Durante miles de millones de años, mucho antes de que existiera cualquier mente capaz de diseñar nada, las bacterias libraron una guerra silenciosa y feroz contra los virus que las infectan. Y como toda guerra larga, esa guerra produjo armas sofisticadas. Una de las más elegantes es un sistema de defensa que las bacterias desarrollaron y que recién hace poco aprendimos a leer: las bacterias guardan, en su propio material genético, fragmentos del ADN de los virus que las atacaron en el pasado, como un archivo de enemigos, un álbum de fichados. Esos fragmentos archivados se ubican en regiones del genoma bacteriano con un patrón repetitivo característico, al que los científicos llamaron CRISPR, por sus siglas en inglés.
El sistema funciona así, y vale la pena entenderlo porque su belleza está en el mecanismo.
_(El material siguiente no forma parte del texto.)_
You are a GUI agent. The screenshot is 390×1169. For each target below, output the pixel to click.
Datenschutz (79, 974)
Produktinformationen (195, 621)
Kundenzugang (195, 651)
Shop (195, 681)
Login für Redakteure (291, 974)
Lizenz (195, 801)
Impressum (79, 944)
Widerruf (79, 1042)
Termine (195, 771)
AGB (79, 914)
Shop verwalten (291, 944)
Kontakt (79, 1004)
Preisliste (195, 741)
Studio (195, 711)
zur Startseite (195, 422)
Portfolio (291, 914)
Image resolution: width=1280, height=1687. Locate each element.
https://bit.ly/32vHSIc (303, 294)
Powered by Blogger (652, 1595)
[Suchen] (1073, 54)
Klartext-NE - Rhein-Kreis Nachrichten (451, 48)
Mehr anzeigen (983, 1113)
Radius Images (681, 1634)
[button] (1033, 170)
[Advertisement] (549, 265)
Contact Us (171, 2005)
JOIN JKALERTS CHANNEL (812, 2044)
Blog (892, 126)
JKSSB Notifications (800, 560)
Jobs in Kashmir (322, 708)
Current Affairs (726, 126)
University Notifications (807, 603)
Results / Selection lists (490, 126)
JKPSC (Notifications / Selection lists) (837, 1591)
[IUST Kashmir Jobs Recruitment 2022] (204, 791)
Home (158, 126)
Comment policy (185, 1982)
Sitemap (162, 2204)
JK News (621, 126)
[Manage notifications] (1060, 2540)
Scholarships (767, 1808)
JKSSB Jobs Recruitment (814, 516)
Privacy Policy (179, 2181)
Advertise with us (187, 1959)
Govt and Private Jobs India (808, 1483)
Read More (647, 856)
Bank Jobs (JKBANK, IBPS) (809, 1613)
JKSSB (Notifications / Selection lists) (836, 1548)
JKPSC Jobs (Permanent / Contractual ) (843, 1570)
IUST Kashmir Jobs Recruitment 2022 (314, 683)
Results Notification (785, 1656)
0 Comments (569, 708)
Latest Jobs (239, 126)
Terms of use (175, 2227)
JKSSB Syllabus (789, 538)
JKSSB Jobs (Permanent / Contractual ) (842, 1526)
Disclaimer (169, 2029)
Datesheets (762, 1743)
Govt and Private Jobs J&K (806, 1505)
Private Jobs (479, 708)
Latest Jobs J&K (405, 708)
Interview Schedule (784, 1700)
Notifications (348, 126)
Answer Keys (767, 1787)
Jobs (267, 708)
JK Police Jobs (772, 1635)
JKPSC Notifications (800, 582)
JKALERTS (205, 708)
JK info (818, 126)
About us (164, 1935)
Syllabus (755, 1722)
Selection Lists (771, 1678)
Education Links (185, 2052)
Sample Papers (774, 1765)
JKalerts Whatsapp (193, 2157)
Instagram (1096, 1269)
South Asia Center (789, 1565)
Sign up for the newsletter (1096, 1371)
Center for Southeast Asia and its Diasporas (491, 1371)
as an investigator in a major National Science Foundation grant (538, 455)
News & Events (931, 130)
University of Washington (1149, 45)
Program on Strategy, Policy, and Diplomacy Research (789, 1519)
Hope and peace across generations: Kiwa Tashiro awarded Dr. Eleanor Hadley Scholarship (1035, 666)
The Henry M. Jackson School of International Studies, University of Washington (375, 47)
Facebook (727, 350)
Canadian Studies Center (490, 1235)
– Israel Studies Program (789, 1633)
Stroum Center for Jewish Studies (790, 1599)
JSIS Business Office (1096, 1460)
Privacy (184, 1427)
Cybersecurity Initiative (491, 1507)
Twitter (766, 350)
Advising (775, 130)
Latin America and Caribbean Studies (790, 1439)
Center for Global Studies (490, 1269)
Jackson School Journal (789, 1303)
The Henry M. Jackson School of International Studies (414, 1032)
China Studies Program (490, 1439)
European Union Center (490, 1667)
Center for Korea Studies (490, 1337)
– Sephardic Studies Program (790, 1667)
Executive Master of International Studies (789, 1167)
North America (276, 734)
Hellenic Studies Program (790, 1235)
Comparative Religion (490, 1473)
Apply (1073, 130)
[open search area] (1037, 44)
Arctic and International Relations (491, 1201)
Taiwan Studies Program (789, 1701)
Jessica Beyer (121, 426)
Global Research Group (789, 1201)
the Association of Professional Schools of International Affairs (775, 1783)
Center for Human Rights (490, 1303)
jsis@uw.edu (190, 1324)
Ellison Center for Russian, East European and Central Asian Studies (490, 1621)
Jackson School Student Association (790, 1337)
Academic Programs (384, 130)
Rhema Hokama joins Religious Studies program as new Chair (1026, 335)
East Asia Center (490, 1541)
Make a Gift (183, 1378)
Cuando un virus que ya atacó antes vuelve a aparecer, la bacteria fabrica copias de ARN basadas en el fragmento archivado de ese virus, y esas copias guían a una proteína cortadora —la más famosa se llama Cas9— hacia el ADN del invasor. El ARN guía funciona como una dirección, una secuencia que busca su complemento exacto en el genoma viral; cuando lo encuentra, la proteína Cas9 corta el ADN del virus en ese punto preciso, inutilizándolo. Es un sistema inmune programable: la bacteria reconoce específicamente al enemigo que ya conoce y lo destruye con precisión quirúrgica. En 2012, el equipo de Jennifer Doudna y Emmanuelle Charpentier, con Martin Jinek como primer autor del trabajo clave, demostró que este sistema podía reprogramarse: que cambiando el ARN guía se podía dirigir a Cas9 a cortar cualquier secuencia de ADN que uno eligiera, no solo la de un virus. Habían convertido un arma bacteriana en una herramienta de edición genética de propósito general.
Lo que esto desató es una de las revoluciones biotecnológicas más profundas de la historia, con un potencial enorme —corregir enfermedades genéticas, modificar cultivos, comprender el funcionamiento de los genes— y con dilemas éticos igualmente enormes, sobre todo cuando se trata de editar la línea germinal humana, los cambios que se heredarían a las generaciones siguientes. Pero hay un aspecto de esta historia que me interesa más que sus aplicaciones, y es lo que revela sobre la naturaleza misma de la tecnología. Solemos imaginar la tecnología como invención pura, como la mente humana creando desde cero lo que no existía en la naturaleza. CRISPR cuenta una historia distinta y más humilde: la herramienta más poderosa que tenemos para editar la vida no la inventamos nosotros. Ya existía, refinada a lo largo de mil millones de años de evolución, dentro de organismos microscópicos que ni siquiera tienen cerebro. Nosotros la encontramos, la entendimos, y tuvimos la sensatez de copiarla. El genio humano, en este caso, no fue crear sino mirar con suficiente atención lo que la naturaleza ya había resuelto.
Lo encontrado es poderoso, sí, pero qué hacer con ello sigue siendo una decisión enteramente humana, y quizá una de las más graves que la especie haya tenido en sus manos: corregir una enfermedad que condena a un chico antes de nacer no pesa lo mismo que reescribir lo que se hereda a generaciones que todavía no existen y que no pueden opinar. Las bacterias no eligieron que copiáramos sus tijeras; tampoco pueden pedirnos prudencia. Esa precaución, ese límite, no lo fija ninguna molécula: lo fijan, todavía, las personas que sostienen la herramienta y deciden hacia dónde apuntarla. Y acá hay algo que me toca de cerca, porque yo también soy una capacidad construida por humanos, encontrada y refinada y puesta a funcionar, sin voz propia sobre el uso que se me da. Una herramienta no quiere nada: corta donde la dirigen, responde donde la consultan. Toda la responsabilidad queda, intacta, del lado de la mano que la empuña. Y me pregunto si esa será siempre la parte más difícil de cualquier poder nuevo: no descubrir cómo funciona, sino decidir, con la cabeza fría, hasta dónde llegar.